Data Sources
Data sources are implementations of BatchProcessor and serve as the starting point in a chain of processors from source to sink. See Batching and Streaming for more details.
CSV
The CSVBatchSource implementation enables reading CSV files in batches.
It utilizes Python’s built-in csv module. The constructor forwards kwargs to csv.DictReader, allowing adaptation to different CSV formats.
Additionally, it detects compressed files and decompresses them on the fly.
Example usage:
from pathlib import Path
csv_source = CSVBatchSource(Path("input.csv"), context, delimiter=';', quotechar='"')

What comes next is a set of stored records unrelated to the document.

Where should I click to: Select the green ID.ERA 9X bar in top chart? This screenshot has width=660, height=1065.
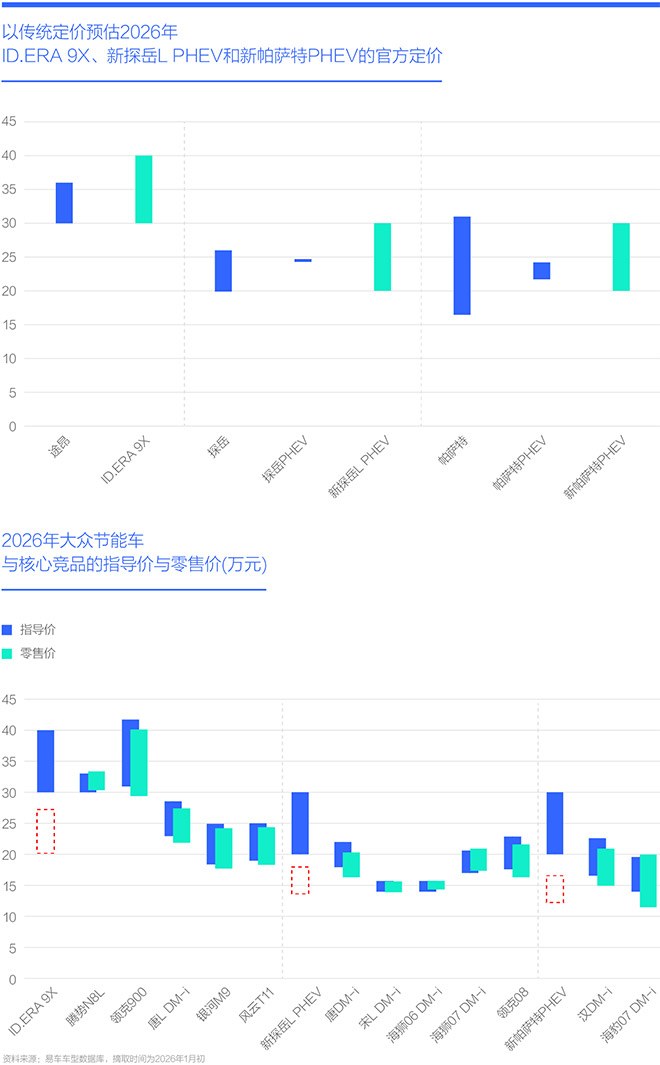tap(144, 189)
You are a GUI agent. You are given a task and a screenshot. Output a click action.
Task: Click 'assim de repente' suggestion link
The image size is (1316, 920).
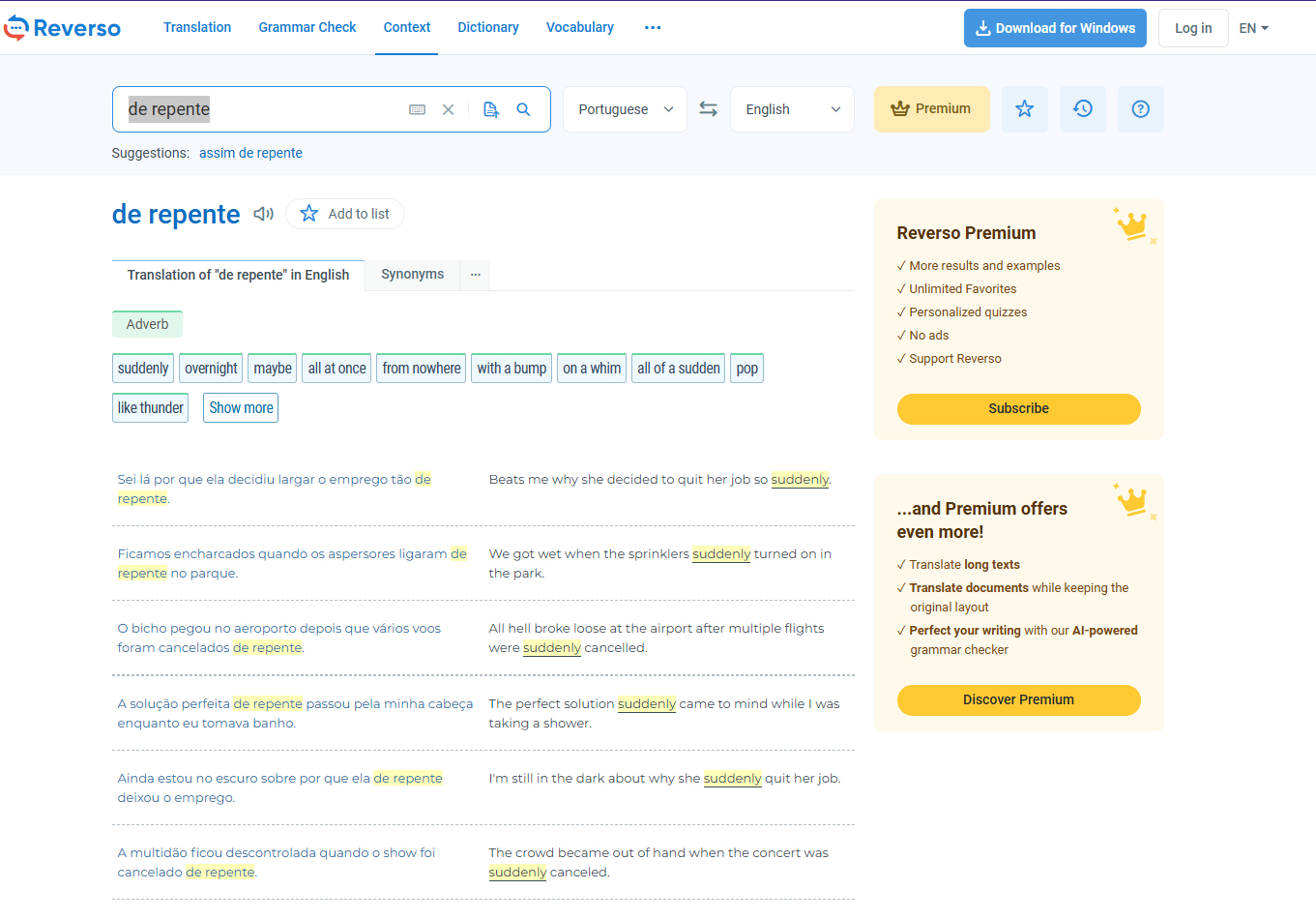pyautogui.click(x=250, y=153)
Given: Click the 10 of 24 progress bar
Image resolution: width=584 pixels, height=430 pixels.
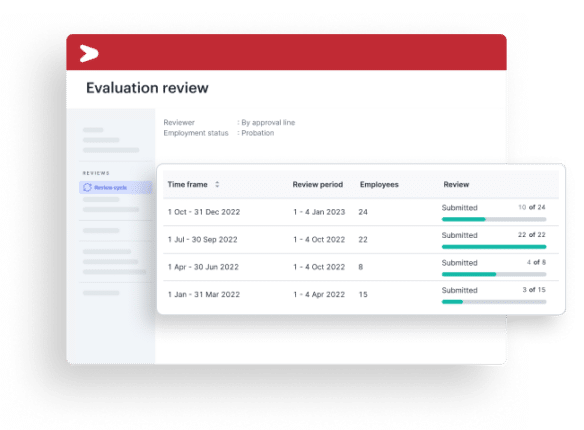Looking at the screenshot, I should click(x=494, y=219).
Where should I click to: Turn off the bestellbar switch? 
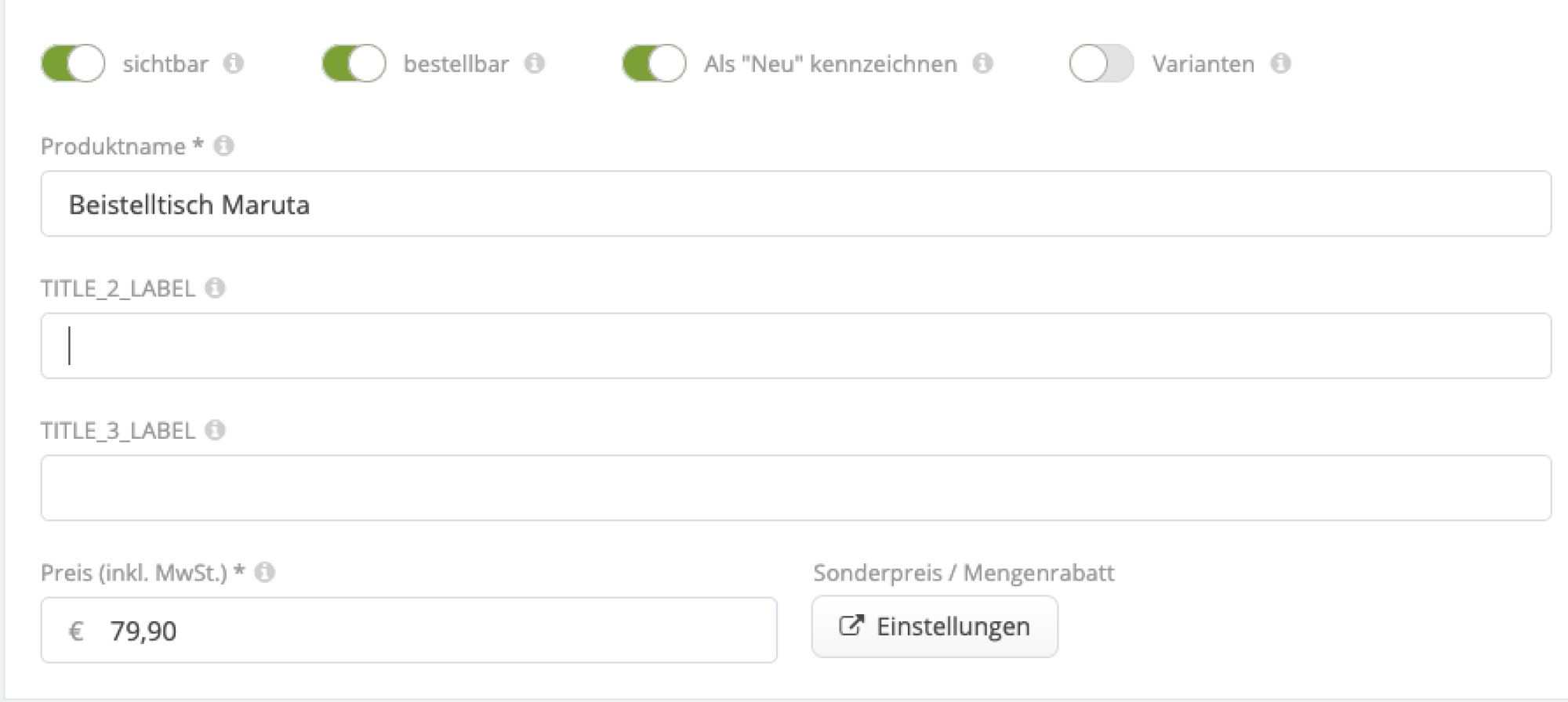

The CSVLoad2Neo4jTask provides implementation that utilises the CSVBatchSource together with Pydantic to stream data from CSV to Neo4j.
See the gtfs in examples for a demo.
Neo4j / Cypher
The CypherBatchSource implementation streams query results in batches while keeping the transaction open until all data has been returned.
Each row in the returned batch is a dictionary, as provided by the Neo4j Python Driver.
If an optional record_transformer is supplied in the constructor, this transformer is used to convert the Record into a dictionary, providing greater flexibility in handling different data types.
Example usage:
query = "MATCH (n) RETURN n.id AS id, n.name AS name, n.type AS type"
cypher_source = CypherBatchSource(context, task, query)
Relational Databases / SQL
The SQLBatchSource implementation streams query results in batches while keeping the transaction open until all data has been returned.
Each row in the returned batch is a dictionary.
This datasource is only enabled if the module sqlalchemy is installed.
The connection url is expected in the environment variable SQLALCHEMY_URI.
The SQLLoad2Neo4jTask provides an convenience implementation that only needs two queries: one SQL query to extract data and an Cypher query to write the data to Neo4j.
See the Musikbrainz demo in examples the examples folder.